AIM »
Print every one of the following records word for word, keeping each line in its original order.

_____

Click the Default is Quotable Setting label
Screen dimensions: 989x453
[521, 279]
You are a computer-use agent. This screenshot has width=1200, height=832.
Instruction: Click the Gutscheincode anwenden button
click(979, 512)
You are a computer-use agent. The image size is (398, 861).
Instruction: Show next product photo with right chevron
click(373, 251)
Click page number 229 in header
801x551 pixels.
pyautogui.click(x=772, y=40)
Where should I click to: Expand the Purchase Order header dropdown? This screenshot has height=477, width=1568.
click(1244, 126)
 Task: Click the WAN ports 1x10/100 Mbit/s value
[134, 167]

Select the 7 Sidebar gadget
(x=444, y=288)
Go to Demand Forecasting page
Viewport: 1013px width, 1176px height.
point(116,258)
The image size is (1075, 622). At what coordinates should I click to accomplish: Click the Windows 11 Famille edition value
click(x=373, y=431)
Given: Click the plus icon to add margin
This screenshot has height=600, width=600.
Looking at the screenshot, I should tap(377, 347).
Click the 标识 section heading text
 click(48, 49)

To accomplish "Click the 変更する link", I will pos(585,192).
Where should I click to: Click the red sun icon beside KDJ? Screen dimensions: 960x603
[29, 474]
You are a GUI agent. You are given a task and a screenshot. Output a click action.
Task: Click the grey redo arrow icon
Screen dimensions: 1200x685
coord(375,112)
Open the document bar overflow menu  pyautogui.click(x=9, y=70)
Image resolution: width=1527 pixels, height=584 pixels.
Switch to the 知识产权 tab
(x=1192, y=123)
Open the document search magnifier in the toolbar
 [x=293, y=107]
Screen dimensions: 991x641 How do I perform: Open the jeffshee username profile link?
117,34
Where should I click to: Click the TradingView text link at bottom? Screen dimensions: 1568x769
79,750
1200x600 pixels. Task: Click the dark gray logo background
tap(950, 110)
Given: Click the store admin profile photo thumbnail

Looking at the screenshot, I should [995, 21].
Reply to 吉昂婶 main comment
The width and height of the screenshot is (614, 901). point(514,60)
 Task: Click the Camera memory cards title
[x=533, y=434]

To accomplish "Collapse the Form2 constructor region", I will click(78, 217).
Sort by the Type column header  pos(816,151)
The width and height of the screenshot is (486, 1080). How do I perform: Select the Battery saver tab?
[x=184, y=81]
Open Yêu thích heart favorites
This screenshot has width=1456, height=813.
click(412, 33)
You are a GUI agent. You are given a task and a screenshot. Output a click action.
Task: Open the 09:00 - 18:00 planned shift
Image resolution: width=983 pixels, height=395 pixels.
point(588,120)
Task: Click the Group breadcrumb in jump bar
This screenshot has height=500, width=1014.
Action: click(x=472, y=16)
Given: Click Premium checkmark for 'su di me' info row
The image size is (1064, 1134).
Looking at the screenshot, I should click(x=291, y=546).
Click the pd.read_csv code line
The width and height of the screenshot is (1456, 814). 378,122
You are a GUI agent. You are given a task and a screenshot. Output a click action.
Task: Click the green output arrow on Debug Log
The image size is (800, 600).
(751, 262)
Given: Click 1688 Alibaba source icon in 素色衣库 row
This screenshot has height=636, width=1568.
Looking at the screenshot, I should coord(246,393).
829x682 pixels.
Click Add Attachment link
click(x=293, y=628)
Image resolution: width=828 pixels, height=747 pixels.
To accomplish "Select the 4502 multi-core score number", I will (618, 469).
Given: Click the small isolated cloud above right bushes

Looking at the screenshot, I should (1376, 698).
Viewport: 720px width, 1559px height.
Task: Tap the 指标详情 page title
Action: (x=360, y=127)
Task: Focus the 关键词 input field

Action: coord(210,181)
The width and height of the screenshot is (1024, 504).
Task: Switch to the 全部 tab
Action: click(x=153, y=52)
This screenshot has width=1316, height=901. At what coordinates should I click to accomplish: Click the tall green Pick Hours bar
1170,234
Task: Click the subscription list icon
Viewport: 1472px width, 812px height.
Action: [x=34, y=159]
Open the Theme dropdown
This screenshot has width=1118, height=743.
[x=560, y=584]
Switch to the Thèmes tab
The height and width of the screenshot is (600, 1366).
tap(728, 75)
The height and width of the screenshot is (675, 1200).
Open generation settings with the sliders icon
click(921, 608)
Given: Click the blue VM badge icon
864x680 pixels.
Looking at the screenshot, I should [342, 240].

_____

TASK ANSWER »
Click the Default is Quotable Setting label
Screen dimensions: 989x453
[521, 279]
You are a computer-use agent. This screenshot has width=1200, height=832.
Instruction: Click the Gutscheincode anwenden button
click(979, 512)
You are a computer-use agent. The image size is (398, 861).
Instruction: Show next product photo with right chevron
click(373, 251)
Click page number 229 in header
801x551 pixels.
pyautogui.click(x=772, y=40)
Where should I click to: Expand the Purchase Order header dropdown? This screenshot has height=477, width=1568.
click(1244, 126)
 Task: Click the WAN ports 1x10/100 Mbit/s value
[134, 167]

Select the 7 Sidebar gadget
(x=444, y=288)
Go to Demand Forecasting page
Viewport: 1013px width, 1176px height.
point(116,258)
The image size is (1075, 622). At what coordinates should I click to accomplish: Click the Windows 11 Famille edition value
click(x=373, y=431)
Given: Click the plus icon to add margin
This screenshot has height=600, width=600.
Looking at the screenshot, I should tap(377, 347).
Click the 标识 section heading text
 click(48, 49)

To accomplish "Click the 変更する link", I will pos(585,192).
Where should I click to: Click the red sun icon beside KDJ? Screen dimensions: 960x603
[29, 474]
You are a GUI agent. You are given a task and a screenshot. Output a click action.
Task: Click the grey redo arrow icon
Screen dimensions: 1200x685
coord(375,112)
Open the document bar overflow menu  pyautogui.click(x=9, y=70)
Image resolution: width=1527 pixels, height=584 pixels.
Switch to the 知识产权 tab
(x=1192, y=123)
Open the document search magnifier in the toolbar
 [x=293, y=107]
Screen dimensions: 991x641 How do I perform: Open the jeffshee username profile link?
117,34
Where should I click to: Click the TradingView text link at bottom? Screen dimensions: 1568x769
79,750
1200x600 pixels. Task: Click the dark gray logo background
tap(950, 110)
Given: Click the store admin profile photo thumbnail

Looking at the screenshot, I should [995, 21].
Reply to 吉昂婶 main comment
The width and height of the screenshot is (614, 901). point(514,60)
 Task: Click the Camera memory cards title
[x=533, y=434]

To accomplish "Collapse the Form2 constructor region", I will click(78, 217).
Sort by the Type column header  pos(816,151)
The width and height of the screenshot is (486, 1080). How do I perform: Select the Battery saver tab?
[x=184, y=81]
Open Yêu thích heart favorites
This screenshot has width=1456, height=813.
click(412, 33)
You are a GUI agent. You are given a task and a screenshot. Output a click action.
Task: Open the 09:00 - 18:00 planned shift
Image resolution: width=983 pixels, height=395 pixels.
point(588,120)
Task: Click the Group breadcrumb in jump bar
This screenshot has height=500, width=1014.
Action: click(x=472, y=16)
Given: Click Premium checkmark for 'su di me' info row
The image size is (1064, 1134).
Looking at the screenshot, I should click(x=291, y=546).
Click the pd.read_csv code line
The width and height of the screenshot is (1456, 814). 378,122
You are a GUI agent. You are given a task and a screenshot. Output a click action.
Task: Click the green output arrow on Debug Log
The image size is (800, 600).
(751, 262)
Given: Click 1688 Alibaba source icon in 素色衣库 row
This screenshot has height=636, width=1568.
Looking at the screenshot, I should coord(246,393).
829x682 pixels.
Click Add Attachment link
click(x=293, y=628)
Image resolution: width=828 pixels, height=747 pixels.
To accomplish "Select the 4502 multi-core score number", I will (618, 469).
Given: Click the small isolated cloud above right bushes

Looking at the screenshot, I should (1376, 698).
Viewport: 720px width, 1559px height.
Task: Tap the 指标详情 page title
Action: (x=360, y=127)
Task: Focus the 关键词 input field

Action: coord(210,181)
The width and height of the screenshot is (1024, 504).
Task: Switch to the 全部 tab
Action: click(x=153, y=52)
This screenshot has width=1316, height=901. At what coordinates should I click to accomplish: Click the tall green Pick Hours bar
1170,234
Task: Click the subscription list icon
Viewport: 1472px width, 812px height.
Action: [x=34, y=159]
Open the Theme dropdown
This screenshot has width=1118, height=743.
[x=560, y=584]
Switch to the Thèmes tab
The height and width of the screenshot is (600, 1366).
tap(728, 75)
The height and width of the screenshot is (675, 1200).
Open generation settings with the sliders icon
click(921, 608)
Given: Click the blue VM badge icon
864x680 pixels.
Looking at the screenshot, I should [342, 240].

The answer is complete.